*TASK REQUIREMENTS*
Exact repetition of every entry is required.

*RECORD EXCERPTS*

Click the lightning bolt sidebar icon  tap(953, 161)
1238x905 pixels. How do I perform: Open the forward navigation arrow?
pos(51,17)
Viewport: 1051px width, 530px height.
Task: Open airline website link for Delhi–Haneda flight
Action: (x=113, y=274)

*EXERCISE ANSWER*
Click the lightning bolt sidebar icon  tap(953, 161)
1238x905 pixels. How do I perform: Open the forward navigation arrow?
pos(51,17)
Viewport: 1051px width, 530px height.
Task: Open airline website link for Delhi–Haneda flight
Action: (x=113, y=274)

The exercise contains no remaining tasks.